Rich Hohne describes Skwala’s “secret sauce” as its small elite team of industry insiders who live fly fishing. Hohne, Skwala’s chief marketing officer, migrated across Bozeman from Simms Fishing Products (following a stint at footwear company Oboz) where he was senior director of marketing and brand management. At one point, Founder and CEO Kevin Sloan said, the team consisted of five members with over 100 years of fly-fishing industry experience. Sloan himself has designed product for Orvis, was a founding member of the hunting brand Sitka, and played a large role in bringing the MeatEater brand to prominence (among other things).
Skwala officially launched in March of 2022, boasting its all-star team and introducing a number of firsts in fly-fishing comfort, such as a magnetic suspender system and four-way stretch in all the right places.
Its products are not built on a good-better-best platform, but on a use-case and need-driven basis, said Sloan. The RS Wader, for example, which comes in at $799, isn’t their best wader; rather it’s Skwala’s coldest weather wader. The Carbon Wader, which sells for $499, isn’t the budget wader–it’s the cold-water-during-warm-weather wader.
“Our pricepoints land where they do based on what that product delivers,” Sloan said.
The folks at Skwala design products that work in concert, creating a symphony of technical fishing apparel. A given shirt is built to wear under a certain jacket, over those waders. For example, Skwala has a package called the “Alaska Kit” that is compiled with a complete lineup of complementary layers, including the RS Wader, RS Jacket, Fusion 3/2 Puffy, Thermo 350 Hoody, Thermo 350 Pant, and Fusion 90 Pant.
Its gear, which includes sun shirts, snap shirts, layering, wading jackets, pants, shorts, and tees, is designed to fulfill the nuanced needs of anglers who live fishing. Skwala’s team boasted of exceptional knowledge of the details that go into comfort and range of motion–sometimes without the consumer even knowing. They just know they feel good. Details like the ability to raise your arm without the bottom of your shirt exposing your abdomen, the ability to pull off your waders without the assistance of a buddy, and wading pants made from an opaque mesh material that drains and dries quickly, called Poly Primeflex™ DotAir™ stretch with DWR.
And while Skwala doesn’t offer the hundred-product lineups of some other brands, it focuses on satisfying those needs in ways that advance fly-fishing clothing’s comfort, usability, and range of motion.
Many of Skwala’s waterproof breathable textiles use Toray or Koyoto fabric from Japan, companies considered to be at the forefront of fabric development that not many companies go to.
“So we were able to build a four-way stretch waterproof breathable air permeable three-layer jacket that weighs 15 ounces,” Sloan said. “You can’t do that with other materials.”
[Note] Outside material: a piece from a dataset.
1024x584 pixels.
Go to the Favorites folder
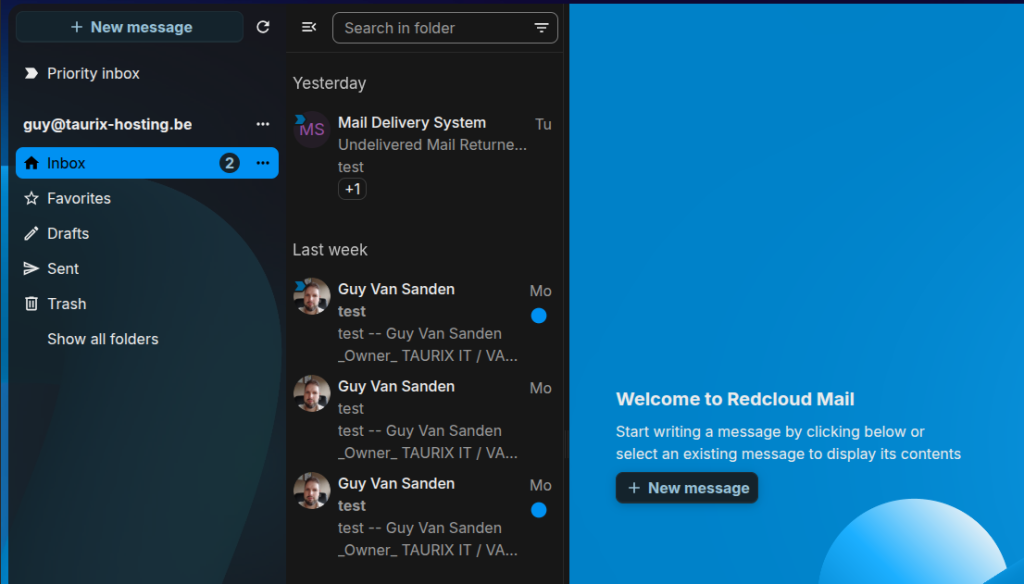click(x=79, y=198)
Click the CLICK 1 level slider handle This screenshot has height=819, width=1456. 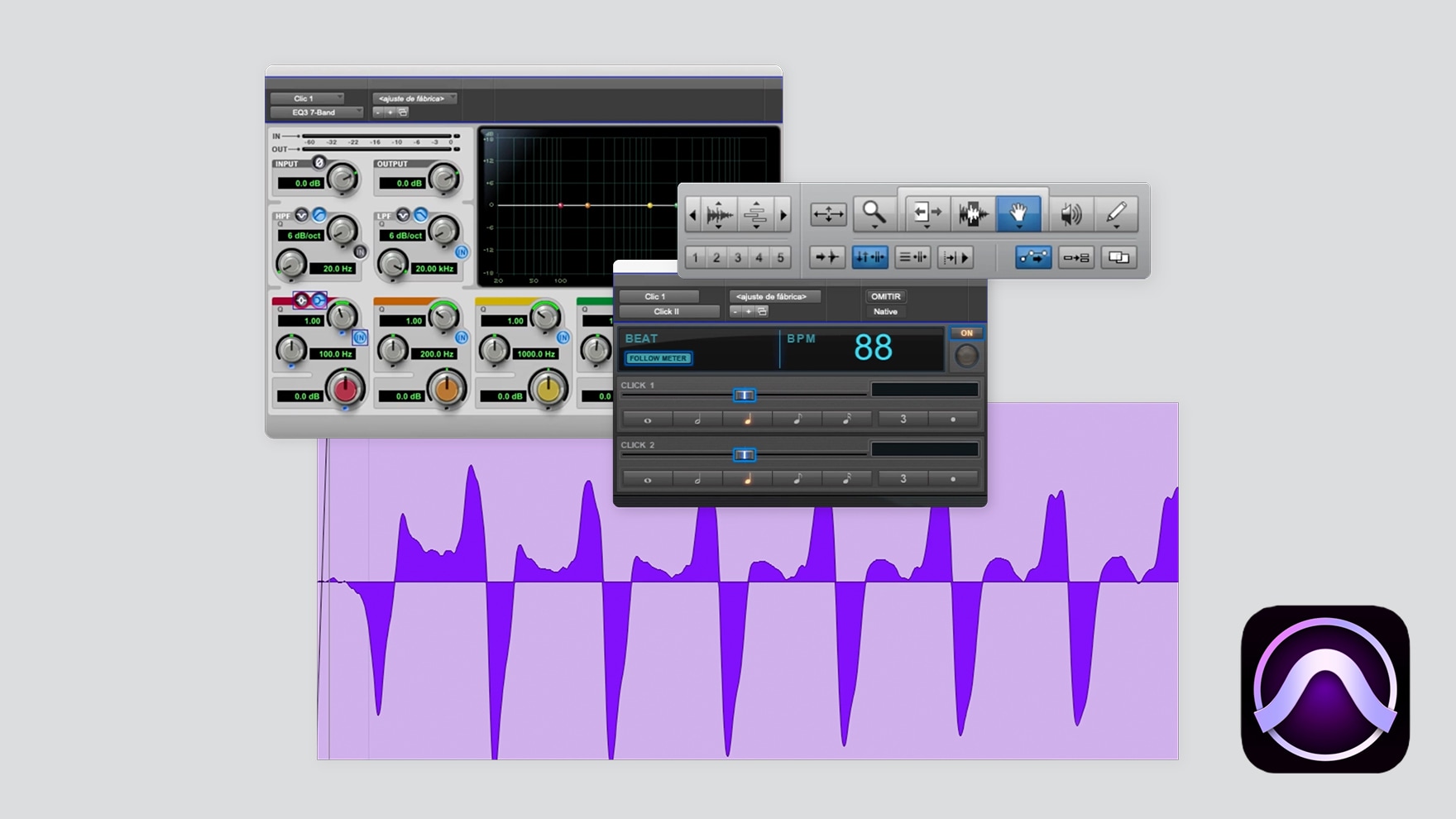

And with impending PFAS (carbon-based forever chemicals used in basically every durable breathable fabric) bans and/or restrictions coming from several states that will impact many technical outdoor apparel companies, Skwala is thinking ahead.
“That’s an interesting one that we’re all going to have to deal with,” Sloan said. “I think it looks like right now that we’re all going to be moving to C0 (pronounced c-zero, meaning zero carbon) technology... It will come off quicker. I think where we’ll end up is that people will have to get into the mode of re-treating garments. C-zero will not have the durability.”
As for the company’s aspirations, the designers at Skwala will concoct their next innovations when inspiration strikes.
“We’ll do it the right way when we feel like we can put the right effort toward and give it the respect it deserves,” Hohne said.
In the meantime, the passion and pride are obvious.
“[We have] a really deep understanding of end-use, as well as a lot of knowledge and history in technical apparel,” Sloan said.
“Fly fishing isn’t part of what we do,” Hohne added. “It’s what we do.”
Josh Bergan is Fly Fisherman's digital editor.